Despite his limited knowledge, he tried his best to learn more about aquaculture by gaining experience from other practitioners, aside from scouring for written resources like academic journals and articles.
After learning proper techniques like aeration and filtration, he converted their abandoned piggery (due to the outbreak of African swine fever) into a fish pond in which he stocked 500 fingerlings. Without a hitch, 300 out of the 500 fingerlings survived, and he was able to harvest 40 kilograms of tilapia good enough to share with his neighborhood, who ironically told him initially that his idea would not work.
Their operational costs were minimized because there was no need to transport the tilapias to the market as they were available right in their backyard. Therefore, Guiral can sell tilapias at a lower price, which attracts many customers in their area.

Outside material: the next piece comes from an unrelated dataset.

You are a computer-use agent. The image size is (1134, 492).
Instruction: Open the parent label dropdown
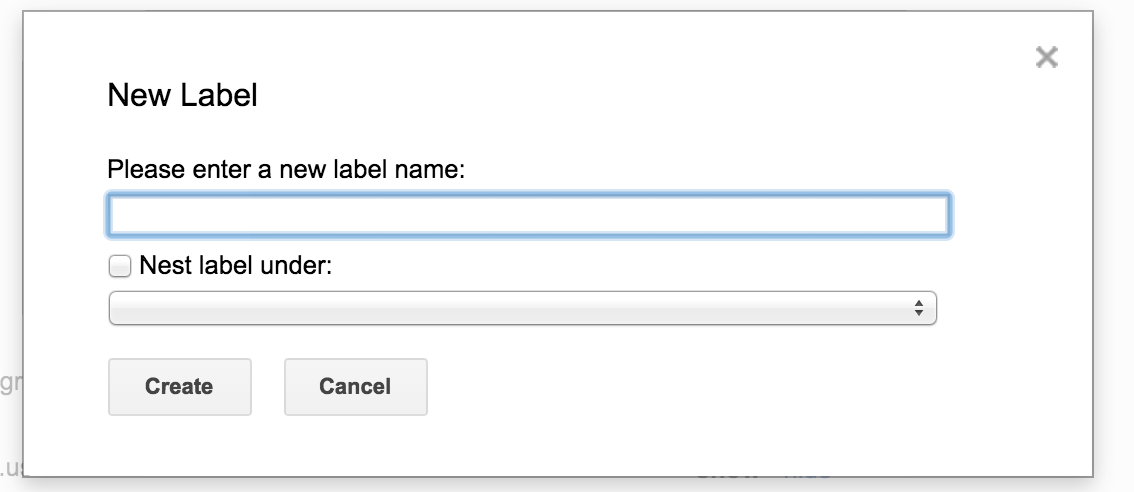point(522,309)
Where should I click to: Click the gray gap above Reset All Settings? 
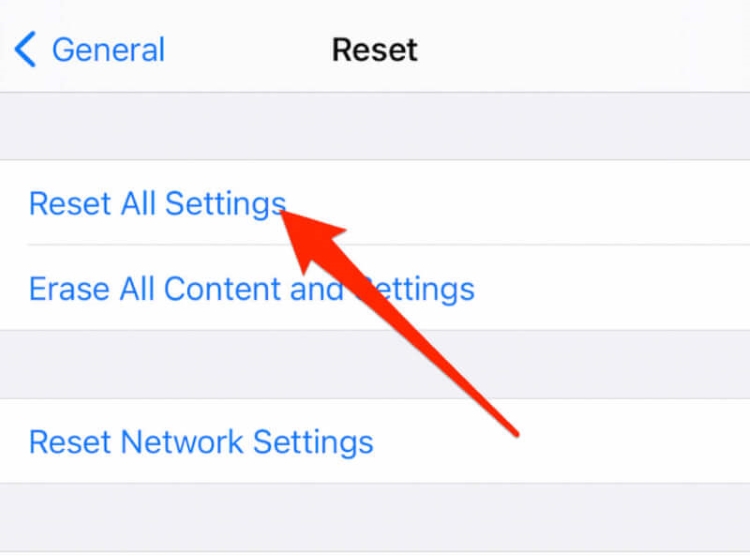coord(375,126)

The Kalinga local government unit also saw the possibilities of this endeavor. Thus, one of Guiral’s plans is to establish a learning center to teach the community how to propagate freshwater fish using this technology.
“Nais nating ibahagi ang project na ito sa mga remote areas ng Kalinga na walang malaking lugar para sa palaisdaan. Kung papalarin tayo at mabibigyan ng pagkakataon, nais din nating magtayo ng isang TESDA (Technical Education and Skills Development Authority) [accredited] school para maging accessible at affordable ang teknolohiya na dine-develop natin,” Guiral explained.
Besides YFC, the DA-Cordillera also gives other assistance to the young agri-preneurs (Yaggies), like the Kadiwa Agribiz Assistance for Youth and OFWs (KAAYO), Youth in Agri-preneurship Program (YAP), Agri-Negosyo (ANYO) Loan Program, Kapital Access for Young Agri-preneurs (KAYA), and Entrepreneurial Mind Setting and Business Plan Development, among others.
YFC aims to encourage the youth to put up ventures in line with agricultural development and food production. The program provides the Yaggies financial aid to support them in starting or continuing agriculture enterprises such as crop and livestock production, fisheries, trading, processing, integrated farming, and agricultural technology.
One Cordilleran, Harry Osboken, already won the very first YFC competition last year. From Baguio City, we own Dalikan’s House of Chili Sauces, which produces chili vinaigrette from habanero and other varieties of chili. By JBPeralta.